* [Task objective] Can you quote the records from the line containing "Given: Click the sender name Bublup" through the line containing "Looking at the", leaving the pictures out of your answer?

* [Listing]
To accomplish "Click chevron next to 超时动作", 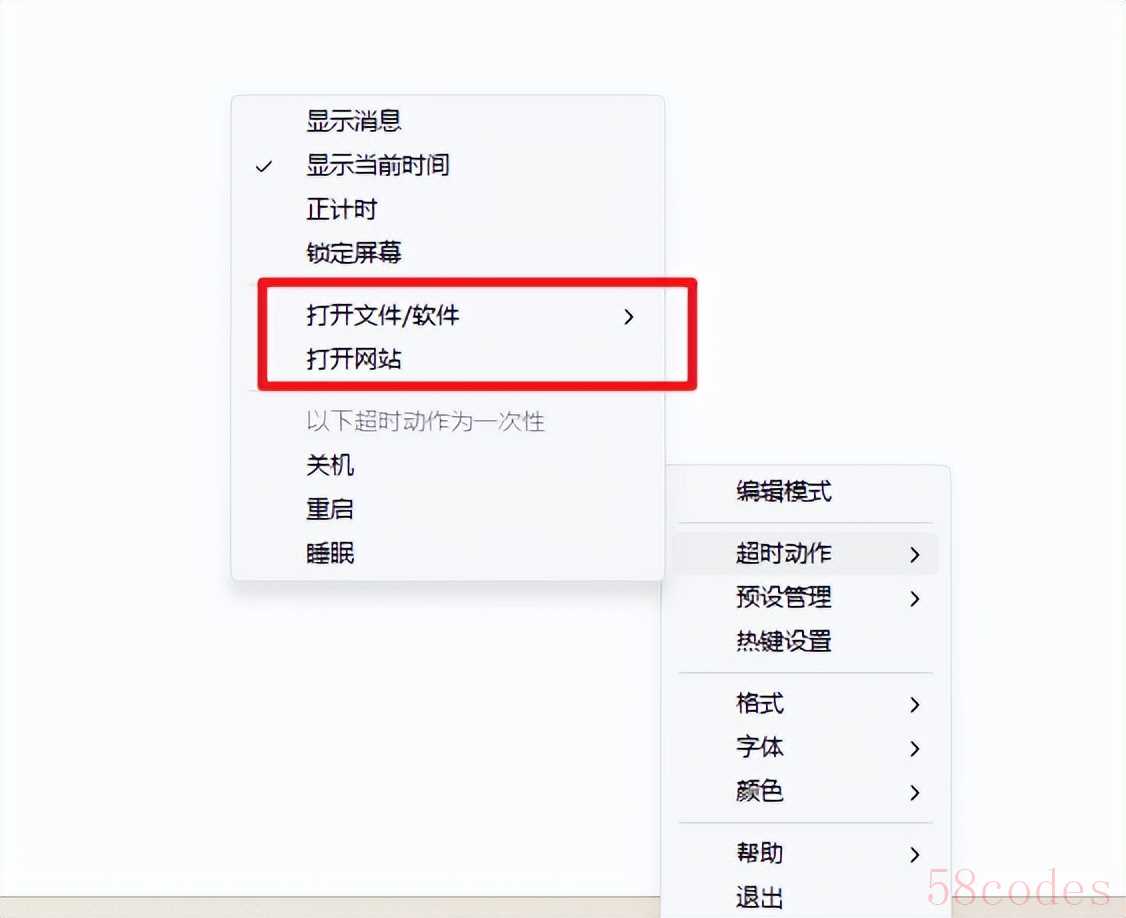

* * *

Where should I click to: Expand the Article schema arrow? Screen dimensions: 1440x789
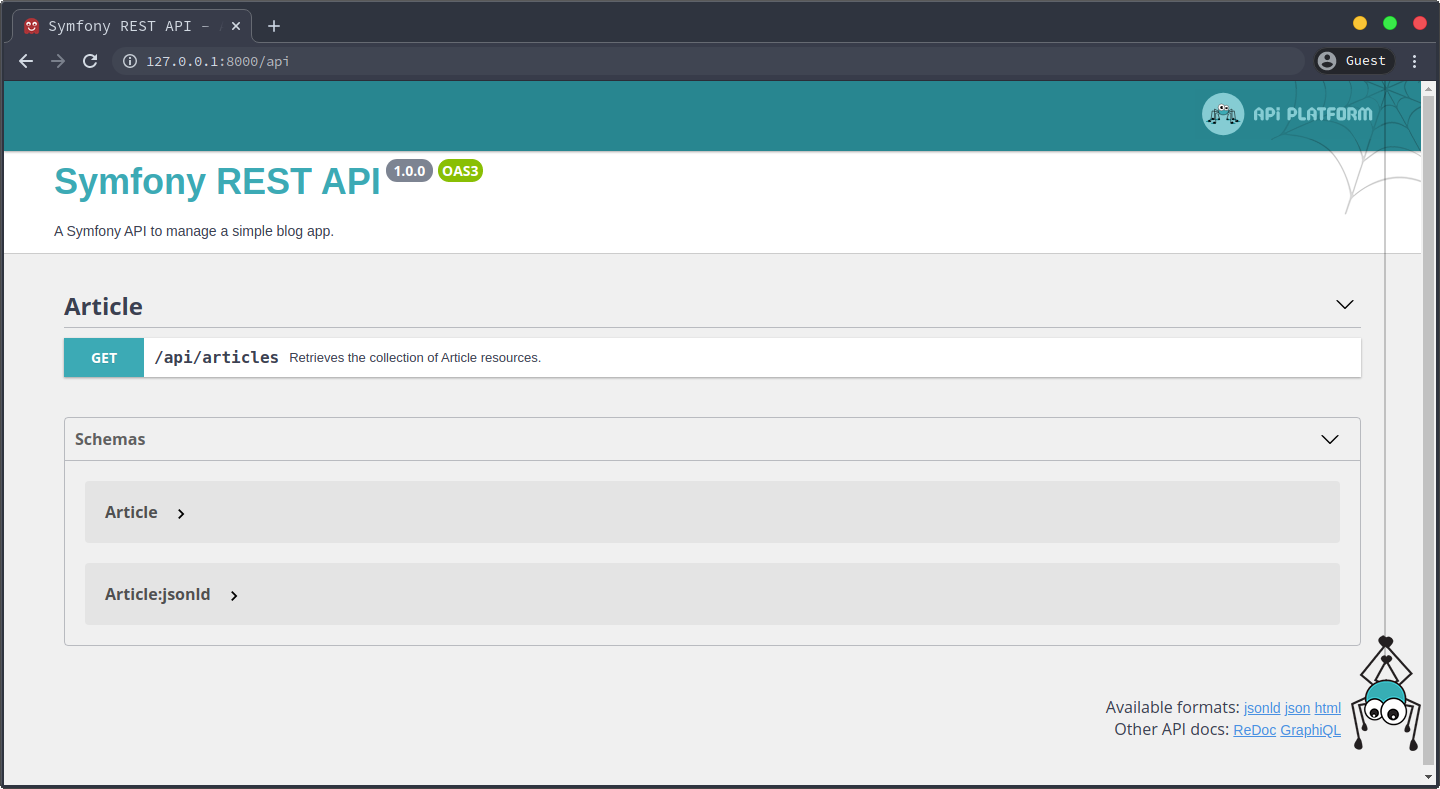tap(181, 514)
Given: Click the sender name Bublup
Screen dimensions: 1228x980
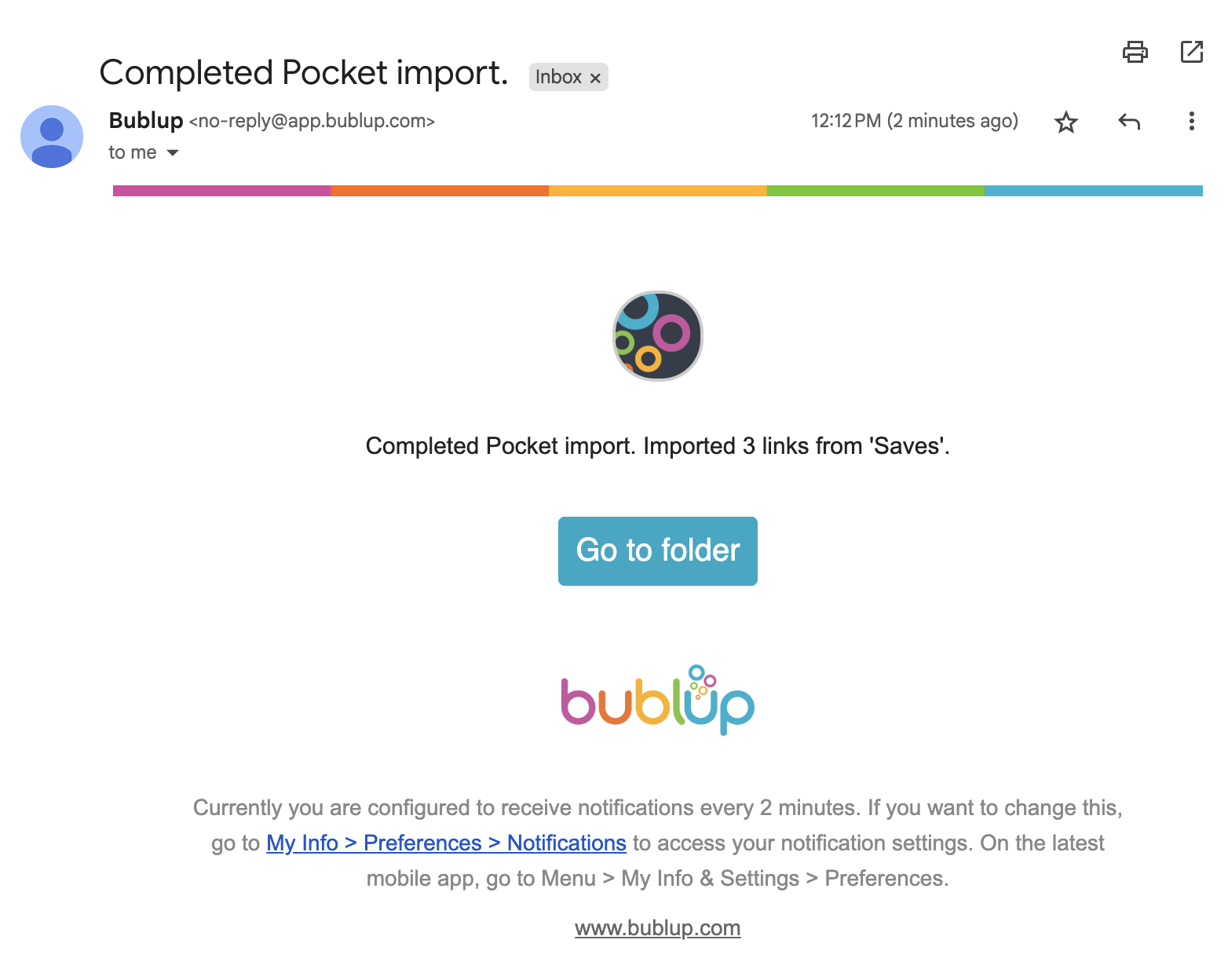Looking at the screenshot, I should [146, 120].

* [Written reply]
Given: Click the sender name Bublup
Screen dimensions: 1228x980
Looking at the screenshot, I should [146, 120].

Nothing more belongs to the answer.